Okay, I feel that it’s time to remind everyone that I believe marriage is fundamentally good. The point of this blog post is to point out unhealthy ways we talk about and view marriage: marriage is not an indicator of maturity, success, or worth. If you are only learning to cook and clean to care for a spouse, you might be disappointed when you find yourself only cooking and cleaning for yourself for a few years or your whole life. If you’re only an engineering major to make enough money to support a family, you might be disappointed when you have a decent savings account and no plan for how to spend it if a spouse is nowhere to be found and kids aren’t on the horizon. If we continue to talk about singleness like it’s a temporary stage of life, we focus the entire development of our identities on becoming “the perfect person” for someone who might never materialize.

 

I know that at this point, dear reader, you may be saying, God wouldn’t do that to me, right? Or, God wouldn’t withhold marriage and family from this person I love, right? But we can’t know!

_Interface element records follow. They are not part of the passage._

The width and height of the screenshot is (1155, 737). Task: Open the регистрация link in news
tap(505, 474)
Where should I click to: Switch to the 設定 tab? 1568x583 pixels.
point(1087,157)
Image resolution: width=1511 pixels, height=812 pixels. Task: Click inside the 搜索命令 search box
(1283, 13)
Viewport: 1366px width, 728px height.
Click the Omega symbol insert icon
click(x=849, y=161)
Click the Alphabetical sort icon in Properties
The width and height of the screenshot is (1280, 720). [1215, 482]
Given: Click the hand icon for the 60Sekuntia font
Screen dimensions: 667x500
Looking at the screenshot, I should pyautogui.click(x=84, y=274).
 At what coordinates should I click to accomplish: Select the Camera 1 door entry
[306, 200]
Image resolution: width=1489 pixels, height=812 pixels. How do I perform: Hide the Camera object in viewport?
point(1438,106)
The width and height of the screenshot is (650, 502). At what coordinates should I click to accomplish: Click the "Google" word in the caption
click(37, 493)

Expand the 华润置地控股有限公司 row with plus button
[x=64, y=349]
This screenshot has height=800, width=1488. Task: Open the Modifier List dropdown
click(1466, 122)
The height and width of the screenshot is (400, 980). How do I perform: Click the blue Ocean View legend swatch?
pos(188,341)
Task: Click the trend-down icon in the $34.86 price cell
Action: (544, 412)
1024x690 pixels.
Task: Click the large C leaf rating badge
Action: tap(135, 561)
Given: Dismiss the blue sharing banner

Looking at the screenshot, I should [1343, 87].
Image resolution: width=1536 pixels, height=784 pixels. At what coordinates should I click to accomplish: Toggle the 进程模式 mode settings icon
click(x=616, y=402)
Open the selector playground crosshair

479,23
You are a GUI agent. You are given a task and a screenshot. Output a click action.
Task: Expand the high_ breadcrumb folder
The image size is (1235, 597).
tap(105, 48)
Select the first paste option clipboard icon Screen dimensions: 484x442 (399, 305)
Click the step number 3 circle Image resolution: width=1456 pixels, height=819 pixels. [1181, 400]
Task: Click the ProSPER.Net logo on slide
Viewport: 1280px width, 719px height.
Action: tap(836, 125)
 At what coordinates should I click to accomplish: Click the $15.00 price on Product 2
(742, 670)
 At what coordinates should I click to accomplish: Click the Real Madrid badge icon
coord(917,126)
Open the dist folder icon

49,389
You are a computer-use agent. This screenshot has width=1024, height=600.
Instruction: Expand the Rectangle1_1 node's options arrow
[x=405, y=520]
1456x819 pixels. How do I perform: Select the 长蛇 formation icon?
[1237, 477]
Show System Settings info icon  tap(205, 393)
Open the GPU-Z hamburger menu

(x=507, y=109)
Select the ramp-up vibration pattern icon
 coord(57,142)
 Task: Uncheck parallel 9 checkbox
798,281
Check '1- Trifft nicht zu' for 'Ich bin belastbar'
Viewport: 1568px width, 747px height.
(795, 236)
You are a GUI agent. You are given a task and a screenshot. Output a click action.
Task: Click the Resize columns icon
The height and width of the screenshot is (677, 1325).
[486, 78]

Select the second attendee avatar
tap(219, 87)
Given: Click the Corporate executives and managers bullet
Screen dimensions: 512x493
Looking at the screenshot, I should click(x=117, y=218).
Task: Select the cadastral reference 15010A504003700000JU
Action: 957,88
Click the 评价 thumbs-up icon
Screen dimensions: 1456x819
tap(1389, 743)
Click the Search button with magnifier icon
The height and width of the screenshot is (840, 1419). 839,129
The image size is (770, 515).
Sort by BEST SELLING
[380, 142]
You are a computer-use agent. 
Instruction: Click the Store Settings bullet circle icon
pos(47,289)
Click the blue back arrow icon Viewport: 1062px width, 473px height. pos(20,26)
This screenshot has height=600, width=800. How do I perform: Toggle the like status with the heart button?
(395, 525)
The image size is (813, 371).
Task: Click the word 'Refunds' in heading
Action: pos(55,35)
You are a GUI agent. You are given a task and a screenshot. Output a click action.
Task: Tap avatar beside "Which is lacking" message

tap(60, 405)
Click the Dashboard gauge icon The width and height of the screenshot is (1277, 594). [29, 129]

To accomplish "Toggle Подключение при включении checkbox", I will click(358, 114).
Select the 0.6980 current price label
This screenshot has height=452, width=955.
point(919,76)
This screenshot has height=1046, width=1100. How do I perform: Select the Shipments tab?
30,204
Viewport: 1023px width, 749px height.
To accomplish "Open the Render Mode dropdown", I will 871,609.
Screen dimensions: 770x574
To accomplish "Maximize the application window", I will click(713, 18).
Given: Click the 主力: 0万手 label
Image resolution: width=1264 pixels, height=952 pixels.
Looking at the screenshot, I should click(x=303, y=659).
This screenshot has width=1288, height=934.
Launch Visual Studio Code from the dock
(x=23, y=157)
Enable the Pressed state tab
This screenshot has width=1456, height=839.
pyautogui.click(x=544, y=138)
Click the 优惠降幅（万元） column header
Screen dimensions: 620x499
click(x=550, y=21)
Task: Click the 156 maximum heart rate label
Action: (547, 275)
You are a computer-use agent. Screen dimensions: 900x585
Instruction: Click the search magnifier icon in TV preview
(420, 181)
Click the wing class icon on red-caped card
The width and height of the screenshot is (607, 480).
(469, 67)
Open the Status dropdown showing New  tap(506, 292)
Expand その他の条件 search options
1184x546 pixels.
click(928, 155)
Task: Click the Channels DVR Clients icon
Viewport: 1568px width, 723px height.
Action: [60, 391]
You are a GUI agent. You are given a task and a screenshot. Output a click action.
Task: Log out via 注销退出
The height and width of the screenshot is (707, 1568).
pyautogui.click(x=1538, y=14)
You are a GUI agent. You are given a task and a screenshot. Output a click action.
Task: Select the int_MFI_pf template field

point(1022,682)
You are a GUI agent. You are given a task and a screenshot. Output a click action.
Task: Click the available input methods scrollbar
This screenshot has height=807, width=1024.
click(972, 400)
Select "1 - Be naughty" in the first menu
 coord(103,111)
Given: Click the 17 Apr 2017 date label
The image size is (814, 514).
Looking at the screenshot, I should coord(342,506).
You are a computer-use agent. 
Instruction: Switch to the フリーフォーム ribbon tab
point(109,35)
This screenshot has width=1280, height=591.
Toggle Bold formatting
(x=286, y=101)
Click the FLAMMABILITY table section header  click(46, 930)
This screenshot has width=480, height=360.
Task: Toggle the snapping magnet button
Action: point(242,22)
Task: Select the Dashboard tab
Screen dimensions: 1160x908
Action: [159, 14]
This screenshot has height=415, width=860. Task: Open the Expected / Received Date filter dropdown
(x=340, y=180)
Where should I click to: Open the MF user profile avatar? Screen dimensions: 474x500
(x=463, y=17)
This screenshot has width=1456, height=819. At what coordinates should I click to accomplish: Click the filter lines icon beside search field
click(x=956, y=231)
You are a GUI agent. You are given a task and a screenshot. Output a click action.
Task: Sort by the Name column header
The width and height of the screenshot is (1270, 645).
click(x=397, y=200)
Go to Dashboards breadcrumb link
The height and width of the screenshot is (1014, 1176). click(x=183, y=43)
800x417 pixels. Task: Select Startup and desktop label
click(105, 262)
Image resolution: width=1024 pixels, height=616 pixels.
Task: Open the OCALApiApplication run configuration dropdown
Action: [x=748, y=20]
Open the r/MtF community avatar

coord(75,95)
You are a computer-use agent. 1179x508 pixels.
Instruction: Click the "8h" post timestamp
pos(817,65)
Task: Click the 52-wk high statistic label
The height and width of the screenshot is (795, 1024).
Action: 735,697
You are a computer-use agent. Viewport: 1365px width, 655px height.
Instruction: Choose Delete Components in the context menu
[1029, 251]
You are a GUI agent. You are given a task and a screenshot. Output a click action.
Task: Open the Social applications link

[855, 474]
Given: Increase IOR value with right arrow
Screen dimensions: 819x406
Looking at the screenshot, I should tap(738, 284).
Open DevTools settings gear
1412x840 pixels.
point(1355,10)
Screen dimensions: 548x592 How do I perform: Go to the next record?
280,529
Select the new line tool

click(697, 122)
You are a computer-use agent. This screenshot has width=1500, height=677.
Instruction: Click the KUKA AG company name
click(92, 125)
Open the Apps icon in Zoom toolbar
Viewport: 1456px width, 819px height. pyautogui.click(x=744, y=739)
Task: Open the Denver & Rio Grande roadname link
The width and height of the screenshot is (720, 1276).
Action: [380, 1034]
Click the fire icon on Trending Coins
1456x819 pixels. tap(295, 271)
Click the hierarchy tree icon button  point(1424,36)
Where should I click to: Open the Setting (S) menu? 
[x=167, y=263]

“For my thoughts are not your thoughts, neither are your ways my ways,” declares the Lord. “As the heavens are higher than the earth, so are my ways higher than your ways and my thoughts than your thoughts (Isaiah 55:8-9, NIV).

 

Our mortality limits our capacity to understand the Lord’s goodness. God stripped Job of every material blessing in his life for the sake of His glory and eventually returned it to him, but there is no mortal rational explanation for God’s method. God killed Ezekiel’s wife, isolated him from his communities, and asked him to perform bizarre, painful tasks to allude to prophecies for the nation. And somehow this brought glory and extended love in ways we cannot fathom. But! The Lord promises to care for us:

Are not two sparrows sold for a penny? And not one of them will fall to the ground apart from your Father. But even the hairs of your head are all numbered. Fear not, therefore; you are of more value than many sparrows (Matt. 10:29-31, ESV).

 

Each human being has inherent value independent of whether he or she marries and has children, and we need to start recognizing that and talking about in more complex ways as a Christian culture. Be wary of discussing “stages of life”. Recognize when you are cultivating qualities in yourself specifically for someone you haven’t even met, and instead choose to cultivate those qualities in yourself to become a better friend, son, daughter, sister, brother, student, teacher, boss or another role you already play. Correct yourself when you equate maturity with a romantic relationship. Value your singleness by prioritizing the things in your life that you already love. Recognize when you discuss marriage as an idol or a solution to a problem, and correct your thinking and conversation. It will take a long time and vigilance. But the cultural changes are subtle, and begin with individual thoughts and words.

 

It’s an infinite and magnificent world! Family is a much broader and more beautiful thing than just a man and a woman and their kids. According to Jesus’s adult life, sometimes a family is a nomadic middle-aged radical prophet and his twelve closest male friends, some of whom were teenagers, causing political and religious insurrection all over that slice of land next to the Mediterranean Sea. Life is weird and temporary. Singleness is weird and temporary. Marriage is weird and temporary. All we can do is be present and embrace it.